Alex Goot's cover of Taylor Swift's "22" is alternating in my head with Against the Current's cover of The 1975's "Chocolate". There are so many interesting people here, demanding observation, and there is something about the noisy and impersonal air of travel that makes me wish to impulsively strike up conversations with various strangers happening by. That boy is cute and looks reasonably intelligent, and his hat suits his face; those girls — what private joke has amused them so, that they are giggling together like that?; the older gentleman in the trench coat is short enough and dignified enough to set me wondering whether he is either a disguised leader who has been deposed from his position and become a wicked villain or if he is a respectable businessman who would make a worthy acquaintance; her sense of style is impeccable. Everyone is fair game in this crowded loneliness.

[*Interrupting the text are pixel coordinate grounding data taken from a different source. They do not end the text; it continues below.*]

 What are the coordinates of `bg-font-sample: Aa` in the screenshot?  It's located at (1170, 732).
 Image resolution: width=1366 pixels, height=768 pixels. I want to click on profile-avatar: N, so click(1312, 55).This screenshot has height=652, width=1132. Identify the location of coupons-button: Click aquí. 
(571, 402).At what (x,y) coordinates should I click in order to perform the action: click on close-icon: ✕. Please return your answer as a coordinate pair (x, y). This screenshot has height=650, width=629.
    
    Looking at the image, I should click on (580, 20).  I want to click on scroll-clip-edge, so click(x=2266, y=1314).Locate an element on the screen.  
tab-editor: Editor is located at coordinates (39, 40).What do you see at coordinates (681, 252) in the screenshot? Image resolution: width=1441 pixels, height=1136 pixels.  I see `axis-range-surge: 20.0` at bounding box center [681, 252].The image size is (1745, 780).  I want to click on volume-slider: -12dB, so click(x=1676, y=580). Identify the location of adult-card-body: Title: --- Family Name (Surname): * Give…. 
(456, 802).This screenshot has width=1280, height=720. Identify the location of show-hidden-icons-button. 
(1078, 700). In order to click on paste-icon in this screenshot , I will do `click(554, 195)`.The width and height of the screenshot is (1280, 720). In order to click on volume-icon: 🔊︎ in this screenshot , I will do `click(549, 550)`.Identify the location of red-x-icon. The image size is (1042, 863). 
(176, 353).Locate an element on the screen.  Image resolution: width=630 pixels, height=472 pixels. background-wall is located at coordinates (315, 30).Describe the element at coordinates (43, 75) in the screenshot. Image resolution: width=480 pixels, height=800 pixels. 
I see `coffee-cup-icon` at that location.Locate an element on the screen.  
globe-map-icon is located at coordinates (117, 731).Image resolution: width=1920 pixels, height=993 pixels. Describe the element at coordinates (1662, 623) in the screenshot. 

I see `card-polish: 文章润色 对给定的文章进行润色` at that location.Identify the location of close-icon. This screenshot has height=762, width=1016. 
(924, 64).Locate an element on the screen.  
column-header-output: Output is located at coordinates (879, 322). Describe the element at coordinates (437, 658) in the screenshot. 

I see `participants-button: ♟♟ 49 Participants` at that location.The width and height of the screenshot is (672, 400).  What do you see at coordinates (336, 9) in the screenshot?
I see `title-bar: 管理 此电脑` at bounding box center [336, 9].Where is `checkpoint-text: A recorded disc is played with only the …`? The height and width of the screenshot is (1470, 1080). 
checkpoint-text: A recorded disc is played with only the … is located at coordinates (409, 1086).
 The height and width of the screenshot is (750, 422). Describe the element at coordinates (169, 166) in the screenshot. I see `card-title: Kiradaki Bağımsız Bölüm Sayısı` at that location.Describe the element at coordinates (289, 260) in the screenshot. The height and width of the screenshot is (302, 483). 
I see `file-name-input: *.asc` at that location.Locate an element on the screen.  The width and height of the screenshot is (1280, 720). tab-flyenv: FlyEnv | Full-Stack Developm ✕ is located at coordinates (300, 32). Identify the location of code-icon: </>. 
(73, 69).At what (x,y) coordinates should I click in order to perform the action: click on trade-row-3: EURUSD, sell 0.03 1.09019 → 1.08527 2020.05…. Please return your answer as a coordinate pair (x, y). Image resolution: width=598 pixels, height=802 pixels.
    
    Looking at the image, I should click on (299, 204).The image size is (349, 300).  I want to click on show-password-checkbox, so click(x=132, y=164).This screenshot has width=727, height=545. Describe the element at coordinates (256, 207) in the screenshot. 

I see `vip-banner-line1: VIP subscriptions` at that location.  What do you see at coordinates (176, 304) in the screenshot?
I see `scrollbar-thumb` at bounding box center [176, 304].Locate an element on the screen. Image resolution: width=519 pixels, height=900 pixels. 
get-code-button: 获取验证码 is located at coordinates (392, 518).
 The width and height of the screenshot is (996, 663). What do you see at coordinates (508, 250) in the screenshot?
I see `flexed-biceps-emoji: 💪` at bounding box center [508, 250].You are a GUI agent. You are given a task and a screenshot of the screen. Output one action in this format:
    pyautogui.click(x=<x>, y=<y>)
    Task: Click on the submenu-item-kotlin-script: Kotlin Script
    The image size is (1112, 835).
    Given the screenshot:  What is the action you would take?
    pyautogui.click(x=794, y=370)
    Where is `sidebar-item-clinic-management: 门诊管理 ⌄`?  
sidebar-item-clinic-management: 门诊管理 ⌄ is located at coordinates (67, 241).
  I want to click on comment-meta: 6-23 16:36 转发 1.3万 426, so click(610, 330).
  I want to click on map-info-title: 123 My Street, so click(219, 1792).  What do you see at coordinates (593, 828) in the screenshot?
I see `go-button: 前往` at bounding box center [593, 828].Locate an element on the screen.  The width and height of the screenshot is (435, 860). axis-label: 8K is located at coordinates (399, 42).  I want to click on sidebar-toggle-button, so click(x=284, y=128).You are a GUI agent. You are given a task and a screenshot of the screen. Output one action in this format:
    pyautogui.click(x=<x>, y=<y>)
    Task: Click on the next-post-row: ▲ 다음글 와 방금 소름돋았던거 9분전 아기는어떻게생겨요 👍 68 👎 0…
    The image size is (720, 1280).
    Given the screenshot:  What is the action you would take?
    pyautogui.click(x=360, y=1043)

People here are unknown factors, an afternoon's entertainment, subjects for social experimentation, or personalities with whom transient acquaintance might be made; they are books from which to learn lessons. There are no rules in this place but those a person imposes upon himself, no social standard, nothing but people, people, people, all thrust from their familiar bubble into one massive arena, and at times one has the feeling that anything is possible with anyone.
It is eight oh six, and in nine minutes my train boards.